To read Rep.Adam Schiff's remarks, please see here.
Photos by Karin Shuey(EANC) and JBANC
Rep. Adam Schiff’s Remarks As Prepared:
Thanks to Co-chair John Shimkus.
Thank you to the Joint Baltic American National Committee (JBANC) and its Director Karl Altau.
The House Baltic Caucus was established in 1997 to support the cultural, economic, political and security relationships between the United States and Estonia, Latvia and Lithuania.
With 67 members the caucus reflects the continuing importance of the Baltic states to the interests of the United States.
During the past 20 years, members of the caucus have played an instrumental role introducing and supporting legislation affecting the region, including in 1996 supporting the integration of the Baltic States to NATO, and in 2004 welcoming them to the Alliance.
Since the inception of NATO its ability to deter aggression and to defend our borders has hinged upon each member’s resolve and commitment to mutual defense. The paradigm for warfare, however, has changed dramatically since the founding of the Alliance. The emerging complex threats posed by hybrid warfare and the evolving threats in conventional warfare present new challenges for the Alliance to face.
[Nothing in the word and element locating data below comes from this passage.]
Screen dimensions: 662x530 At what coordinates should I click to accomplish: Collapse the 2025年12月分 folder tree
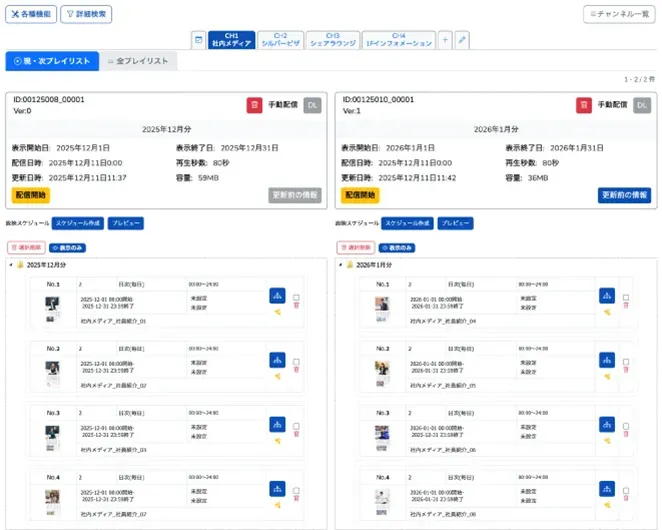(10, 265)
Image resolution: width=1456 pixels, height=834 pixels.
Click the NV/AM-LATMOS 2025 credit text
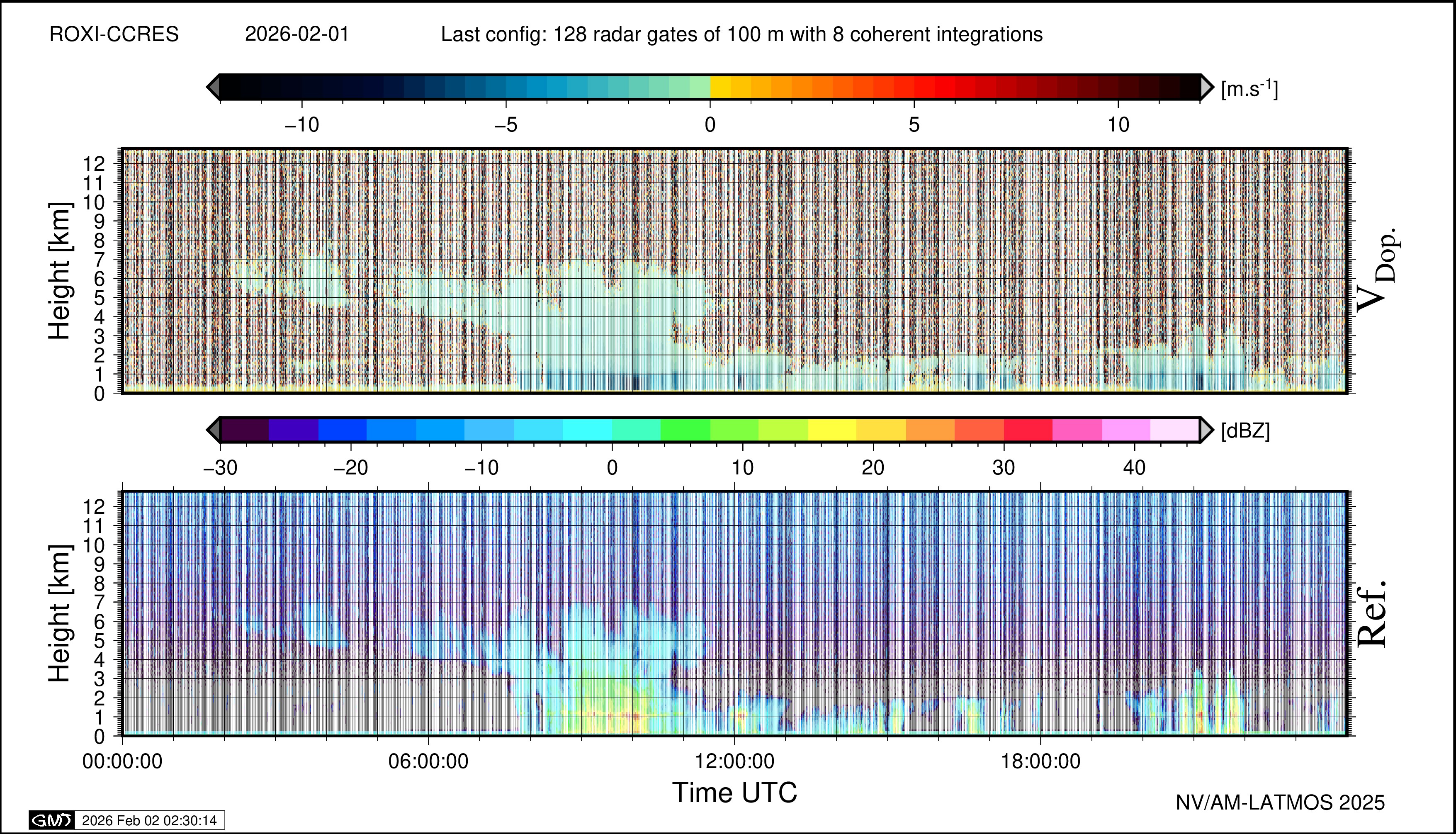point(1280,802)
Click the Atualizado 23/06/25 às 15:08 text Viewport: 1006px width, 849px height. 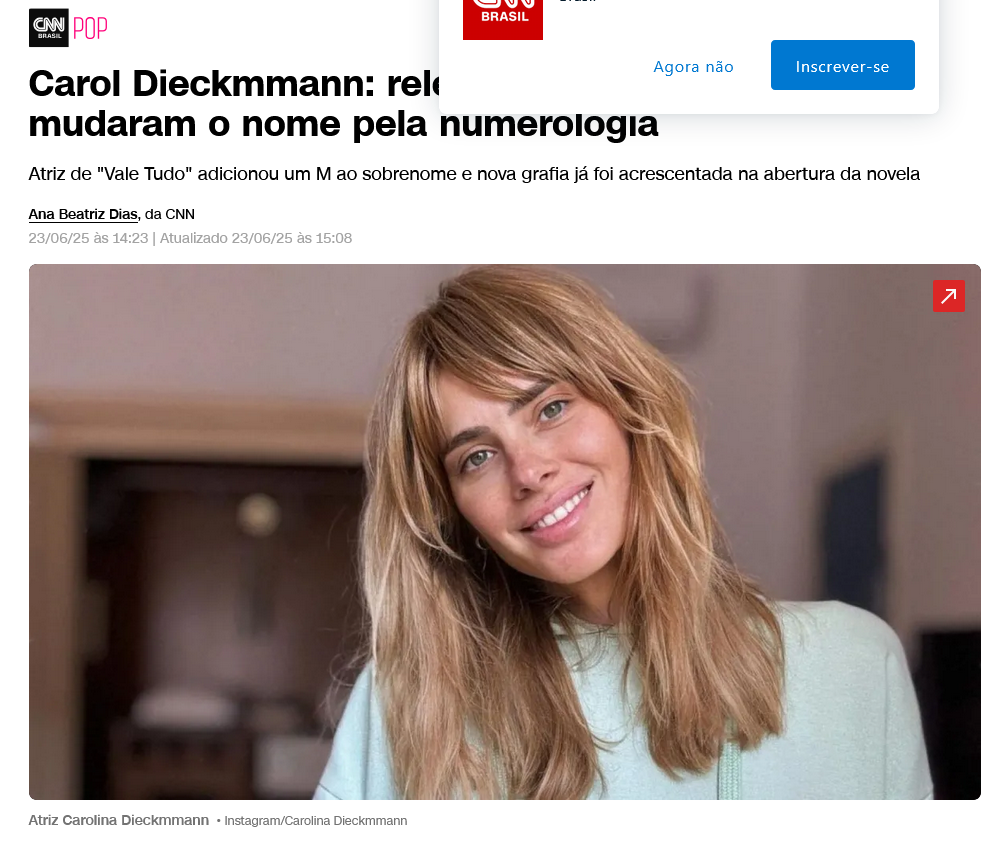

Cyber defense is now arguably as essential as air defense, and along with the increasing complexity of asymmetric warfare increased coordination and cooperation among states with differing strengths and capabilities will only become more essential to maintaining a credible strategic deterrence.
While today’s discussion is focused on the Baltic States, many of the issues raised also reflect the new realities of defense and deterrence we face around the globe.
Thanks to the panelists for their valuable analysis of the security challenges faced by the Baltic States, and their recommendations on ways to strengthen joint capabilities to benefit the region and the NATO alliance.